Collected data entries
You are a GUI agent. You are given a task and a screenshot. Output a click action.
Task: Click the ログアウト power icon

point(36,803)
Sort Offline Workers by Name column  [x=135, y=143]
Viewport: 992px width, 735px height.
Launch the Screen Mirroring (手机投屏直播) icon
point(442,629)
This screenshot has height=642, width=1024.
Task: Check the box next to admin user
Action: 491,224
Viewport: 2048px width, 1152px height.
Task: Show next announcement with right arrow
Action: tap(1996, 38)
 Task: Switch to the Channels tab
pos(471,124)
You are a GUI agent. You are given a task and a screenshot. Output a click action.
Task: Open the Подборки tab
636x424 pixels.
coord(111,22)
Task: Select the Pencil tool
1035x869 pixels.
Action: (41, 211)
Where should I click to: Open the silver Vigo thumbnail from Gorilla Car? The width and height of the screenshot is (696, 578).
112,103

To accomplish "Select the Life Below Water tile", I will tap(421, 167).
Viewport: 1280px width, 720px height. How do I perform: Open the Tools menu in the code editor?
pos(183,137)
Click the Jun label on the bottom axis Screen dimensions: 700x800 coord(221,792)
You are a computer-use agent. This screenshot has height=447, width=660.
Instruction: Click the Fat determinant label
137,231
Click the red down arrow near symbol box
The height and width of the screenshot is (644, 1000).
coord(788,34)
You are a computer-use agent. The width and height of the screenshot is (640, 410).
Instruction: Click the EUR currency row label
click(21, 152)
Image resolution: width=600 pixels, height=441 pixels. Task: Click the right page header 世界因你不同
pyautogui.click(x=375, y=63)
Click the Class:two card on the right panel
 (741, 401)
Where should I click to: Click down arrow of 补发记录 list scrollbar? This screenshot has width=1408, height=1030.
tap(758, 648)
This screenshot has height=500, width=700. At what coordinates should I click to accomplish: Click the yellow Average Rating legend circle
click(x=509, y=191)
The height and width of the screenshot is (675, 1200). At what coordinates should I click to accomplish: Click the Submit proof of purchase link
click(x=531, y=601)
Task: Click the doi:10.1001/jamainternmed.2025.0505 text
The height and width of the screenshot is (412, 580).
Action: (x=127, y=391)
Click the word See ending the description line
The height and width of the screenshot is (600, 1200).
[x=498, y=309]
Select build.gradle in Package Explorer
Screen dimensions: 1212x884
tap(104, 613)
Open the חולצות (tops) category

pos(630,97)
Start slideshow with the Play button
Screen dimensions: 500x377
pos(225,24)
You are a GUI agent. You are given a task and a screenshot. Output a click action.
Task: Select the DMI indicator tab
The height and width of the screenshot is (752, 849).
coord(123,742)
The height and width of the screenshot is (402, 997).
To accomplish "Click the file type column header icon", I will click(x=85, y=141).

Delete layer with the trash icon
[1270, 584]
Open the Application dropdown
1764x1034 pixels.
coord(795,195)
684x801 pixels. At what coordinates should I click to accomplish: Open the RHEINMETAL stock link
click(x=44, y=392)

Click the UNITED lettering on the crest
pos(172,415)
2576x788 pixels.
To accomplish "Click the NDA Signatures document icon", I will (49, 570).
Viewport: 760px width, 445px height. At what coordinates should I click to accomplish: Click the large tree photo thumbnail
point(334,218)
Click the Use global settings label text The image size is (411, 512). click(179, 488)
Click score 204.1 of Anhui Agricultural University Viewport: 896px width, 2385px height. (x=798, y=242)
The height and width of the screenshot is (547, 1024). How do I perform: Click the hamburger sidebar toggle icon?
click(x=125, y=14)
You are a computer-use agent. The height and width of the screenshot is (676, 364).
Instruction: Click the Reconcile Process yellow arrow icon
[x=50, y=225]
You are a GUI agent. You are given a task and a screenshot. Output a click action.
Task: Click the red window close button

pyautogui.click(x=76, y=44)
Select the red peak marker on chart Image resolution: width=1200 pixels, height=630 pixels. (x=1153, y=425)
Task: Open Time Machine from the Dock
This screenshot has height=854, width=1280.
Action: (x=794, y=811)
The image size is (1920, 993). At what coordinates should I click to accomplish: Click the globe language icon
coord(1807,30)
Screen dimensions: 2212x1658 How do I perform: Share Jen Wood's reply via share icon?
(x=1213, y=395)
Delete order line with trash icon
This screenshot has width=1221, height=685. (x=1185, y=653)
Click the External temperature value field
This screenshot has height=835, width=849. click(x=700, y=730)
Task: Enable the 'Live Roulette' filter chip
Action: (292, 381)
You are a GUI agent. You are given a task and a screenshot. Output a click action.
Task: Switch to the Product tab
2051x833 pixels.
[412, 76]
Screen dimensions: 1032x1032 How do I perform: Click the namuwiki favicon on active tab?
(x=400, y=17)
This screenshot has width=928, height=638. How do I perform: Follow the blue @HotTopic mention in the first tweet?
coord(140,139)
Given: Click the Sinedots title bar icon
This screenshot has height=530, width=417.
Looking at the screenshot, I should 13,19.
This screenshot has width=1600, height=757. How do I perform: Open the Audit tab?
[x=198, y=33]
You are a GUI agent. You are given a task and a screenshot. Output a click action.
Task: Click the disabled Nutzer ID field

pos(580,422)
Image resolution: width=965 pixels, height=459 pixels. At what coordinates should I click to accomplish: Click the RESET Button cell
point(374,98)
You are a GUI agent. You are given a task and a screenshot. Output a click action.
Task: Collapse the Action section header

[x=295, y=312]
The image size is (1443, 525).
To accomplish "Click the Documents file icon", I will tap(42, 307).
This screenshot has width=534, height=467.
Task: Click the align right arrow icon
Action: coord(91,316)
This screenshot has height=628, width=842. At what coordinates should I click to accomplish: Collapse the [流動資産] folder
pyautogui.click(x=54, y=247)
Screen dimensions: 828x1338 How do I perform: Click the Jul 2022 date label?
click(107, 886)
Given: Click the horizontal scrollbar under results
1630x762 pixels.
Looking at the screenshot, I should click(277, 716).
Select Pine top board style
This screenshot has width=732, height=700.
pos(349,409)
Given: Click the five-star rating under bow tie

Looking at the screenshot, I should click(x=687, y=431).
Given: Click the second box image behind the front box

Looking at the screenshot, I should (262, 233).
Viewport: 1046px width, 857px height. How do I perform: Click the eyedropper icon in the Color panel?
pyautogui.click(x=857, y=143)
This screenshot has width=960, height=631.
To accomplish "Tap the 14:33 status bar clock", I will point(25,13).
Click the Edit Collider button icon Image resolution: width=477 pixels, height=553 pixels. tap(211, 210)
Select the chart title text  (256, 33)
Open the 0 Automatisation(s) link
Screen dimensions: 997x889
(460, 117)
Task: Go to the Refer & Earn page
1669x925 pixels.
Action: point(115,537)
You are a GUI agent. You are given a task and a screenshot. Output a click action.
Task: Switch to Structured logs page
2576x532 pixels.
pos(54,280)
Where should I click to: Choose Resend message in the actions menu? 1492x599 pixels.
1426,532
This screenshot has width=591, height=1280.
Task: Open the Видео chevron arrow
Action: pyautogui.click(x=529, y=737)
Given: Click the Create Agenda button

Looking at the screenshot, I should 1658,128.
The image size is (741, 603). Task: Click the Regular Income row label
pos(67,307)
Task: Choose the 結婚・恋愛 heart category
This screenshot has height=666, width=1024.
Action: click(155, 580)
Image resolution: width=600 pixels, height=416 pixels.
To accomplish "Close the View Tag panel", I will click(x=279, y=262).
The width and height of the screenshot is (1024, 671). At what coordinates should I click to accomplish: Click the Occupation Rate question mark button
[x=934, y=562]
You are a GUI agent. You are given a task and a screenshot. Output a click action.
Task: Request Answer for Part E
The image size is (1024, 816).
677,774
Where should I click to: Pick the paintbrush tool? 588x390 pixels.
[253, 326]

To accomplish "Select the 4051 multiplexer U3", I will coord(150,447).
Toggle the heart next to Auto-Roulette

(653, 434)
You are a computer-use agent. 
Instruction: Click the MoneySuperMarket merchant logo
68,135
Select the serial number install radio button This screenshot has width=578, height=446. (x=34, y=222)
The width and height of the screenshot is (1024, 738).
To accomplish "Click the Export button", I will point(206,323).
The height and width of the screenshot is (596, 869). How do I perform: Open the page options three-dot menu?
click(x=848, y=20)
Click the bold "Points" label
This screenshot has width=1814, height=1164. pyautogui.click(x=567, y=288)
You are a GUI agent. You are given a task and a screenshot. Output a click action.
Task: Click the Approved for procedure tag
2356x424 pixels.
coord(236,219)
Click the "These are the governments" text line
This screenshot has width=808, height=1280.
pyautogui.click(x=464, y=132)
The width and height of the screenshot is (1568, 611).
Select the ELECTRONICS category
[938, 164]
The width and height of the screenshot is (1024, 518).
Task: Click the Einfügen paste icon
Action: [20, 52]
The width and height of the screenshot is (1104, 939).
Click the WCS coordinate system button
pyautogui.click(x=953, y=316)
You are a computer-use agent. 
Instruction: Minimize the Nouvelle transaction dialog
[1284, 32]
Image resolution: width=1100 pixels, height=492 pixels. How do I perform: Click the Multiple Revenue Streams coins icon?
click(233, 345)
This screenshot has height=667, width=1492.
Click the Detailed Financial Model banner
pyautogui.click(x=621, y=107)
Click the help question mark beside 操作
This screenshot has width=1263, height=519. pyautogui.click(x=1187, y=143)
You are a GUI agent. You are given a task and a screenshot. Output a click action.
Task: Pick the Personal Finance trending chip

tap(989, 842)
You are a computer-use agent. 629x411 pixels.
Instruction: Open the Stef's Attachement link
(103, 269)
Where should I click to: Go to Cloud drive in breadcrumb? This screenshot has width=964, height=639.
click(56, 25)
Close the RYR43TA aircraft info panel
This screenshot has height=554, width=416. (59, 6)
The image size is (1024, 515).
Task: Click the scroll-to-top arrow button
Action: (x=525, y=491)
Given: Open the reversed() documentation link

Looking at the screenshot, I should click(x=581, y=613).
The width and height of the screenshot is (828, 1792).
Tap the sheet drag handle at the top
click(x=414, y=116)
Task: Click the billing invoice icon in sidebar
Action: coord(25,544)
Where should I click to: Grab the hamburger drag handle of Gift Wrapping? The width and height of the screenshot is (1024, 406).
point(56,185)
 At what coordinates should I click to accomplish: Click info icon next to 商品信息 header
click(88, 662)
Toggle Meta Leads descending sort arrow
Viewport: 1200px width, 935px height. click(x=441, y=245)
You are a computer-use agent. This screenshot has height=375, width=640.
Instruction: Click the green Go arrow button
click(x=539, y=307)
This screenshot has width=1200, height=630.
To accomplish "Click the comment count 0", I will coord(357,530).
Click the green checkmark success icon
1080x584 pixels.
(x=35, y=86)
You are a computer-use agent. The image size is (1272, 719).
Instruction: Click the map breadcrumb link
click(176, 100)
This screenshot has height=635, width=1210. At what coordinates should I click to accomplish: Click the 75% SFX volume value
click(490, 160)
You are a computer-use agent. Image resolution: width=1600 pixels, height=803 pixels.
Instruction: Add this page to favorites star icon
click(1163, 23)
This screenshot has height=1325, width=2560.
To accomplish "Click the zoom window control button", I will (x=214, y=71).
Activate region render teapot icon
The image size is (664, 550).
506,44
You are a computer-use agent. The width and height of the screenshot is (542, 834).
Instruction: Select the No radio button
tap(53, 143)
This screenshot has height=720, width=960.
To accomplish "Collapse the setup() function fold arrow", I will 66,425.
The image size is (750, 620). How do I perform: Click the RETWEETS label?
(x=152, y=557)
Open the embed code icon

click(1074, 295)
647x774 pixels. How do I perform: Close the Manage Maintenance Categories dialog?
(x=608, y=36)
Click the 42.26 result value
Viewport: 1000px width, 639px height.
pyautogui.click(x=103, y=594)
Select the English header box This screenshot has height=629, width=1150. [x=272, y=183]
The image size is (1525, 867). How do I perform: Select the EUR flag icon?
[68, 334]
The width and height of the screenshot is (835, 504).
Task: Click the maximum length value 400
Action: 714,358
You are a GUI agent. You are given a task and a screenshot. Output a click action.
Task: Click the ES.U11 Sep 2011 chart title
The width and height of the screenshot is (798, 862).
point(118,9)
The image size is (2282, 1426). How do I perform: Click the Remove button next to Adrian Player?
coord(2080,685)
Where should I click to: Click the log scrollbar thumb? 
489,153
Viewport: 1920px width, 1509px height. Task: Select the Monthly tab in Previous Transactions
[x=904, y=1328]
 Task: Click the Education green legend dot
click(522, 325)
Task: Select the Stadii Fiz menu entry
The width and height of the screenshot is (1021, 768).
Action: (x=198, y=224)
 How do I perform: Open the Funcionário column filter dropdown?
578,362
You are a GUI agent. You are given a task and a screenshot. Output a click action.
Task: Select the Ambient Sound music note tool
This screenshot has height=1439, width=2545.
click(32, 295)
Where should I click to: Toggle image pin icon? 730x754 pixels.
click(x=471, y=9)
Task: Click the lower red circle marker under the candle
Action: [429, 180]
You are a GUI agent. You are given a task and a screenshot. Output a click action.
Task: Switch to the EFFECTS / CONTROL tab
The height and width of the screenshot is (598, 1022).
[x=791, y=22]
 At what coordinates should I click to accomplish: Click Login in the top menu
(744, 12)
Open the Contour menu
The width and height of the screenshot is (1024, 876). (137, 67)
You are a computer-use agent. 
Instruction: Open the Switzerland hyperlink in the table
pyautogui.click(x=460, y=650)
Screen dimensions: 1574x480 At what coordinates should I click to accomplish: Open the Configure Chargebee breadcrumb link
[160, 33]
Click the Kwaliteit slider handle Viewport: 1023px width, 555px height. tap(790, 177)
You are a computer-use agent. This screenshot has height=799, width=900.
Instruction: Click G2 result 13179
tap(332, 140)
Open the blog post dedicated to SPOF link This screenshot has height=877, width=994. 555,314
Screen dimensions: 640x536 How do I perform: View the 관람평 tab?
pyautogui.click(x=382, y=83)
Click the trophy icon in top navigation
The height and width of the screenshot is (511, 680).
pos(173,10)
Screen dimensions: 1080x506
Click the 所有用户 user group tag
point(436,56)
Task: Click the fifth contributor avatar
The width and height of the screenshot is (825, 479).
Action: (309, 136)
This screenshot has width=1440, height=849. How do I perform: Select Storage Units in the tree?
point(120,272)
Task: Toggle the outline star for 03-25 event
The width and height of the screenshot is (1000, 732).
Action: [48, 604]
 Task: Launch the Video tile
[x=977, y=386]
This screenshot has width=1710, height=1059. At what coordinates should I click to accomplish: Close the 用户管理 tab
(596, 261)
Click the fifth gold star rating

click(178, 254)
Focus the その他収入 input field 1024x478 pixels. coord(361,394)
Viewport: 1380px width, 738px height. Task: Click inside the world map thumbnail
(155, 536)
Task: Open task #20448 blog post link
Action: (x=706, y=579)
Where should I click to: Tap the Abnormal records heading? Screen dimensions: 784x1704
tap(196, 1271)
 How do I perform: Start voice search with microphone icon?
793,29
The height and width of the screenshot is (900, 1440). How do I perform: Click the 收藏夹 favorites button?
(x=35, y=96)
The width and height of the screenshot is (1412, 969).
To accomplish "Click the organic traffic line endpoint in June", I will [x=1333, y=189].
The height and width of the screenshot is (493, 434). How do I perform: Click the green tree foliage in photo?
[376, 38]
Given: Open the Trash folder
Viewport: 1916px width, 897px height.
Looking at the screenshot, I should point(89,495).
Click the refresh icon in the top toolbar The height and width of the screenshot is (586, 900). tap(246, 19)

Exercise aim: Nothing but lines that contain "computer" should appear in the answer. Copy each from the records.

Solution for this problem:
You are a computer-use agent. This screenshot has height=447, width=660.
You are a computer-use agent. The width and height of the screenshot is (640, 410).
You are a computer-use agent. The height and width of the screenshot is (676, 364).
You are a computer-use agent. 
You are a computer-use agent. 
You are a computer-use agent. 629x411 pixels.
You are a computer-use agent. This screenshot has height=375, width=640.
You are a computer-use agent. The image size is (1272, 719).
You are a computer-use agent. Image resolution: width=1600 pixels, height=803 pixels.
You are a computer-use agent. The width and height of the screenshot is (542, 834).
You are a computer-use agent. 
You are a computer-use agent. This screenshot has height=799, width=900.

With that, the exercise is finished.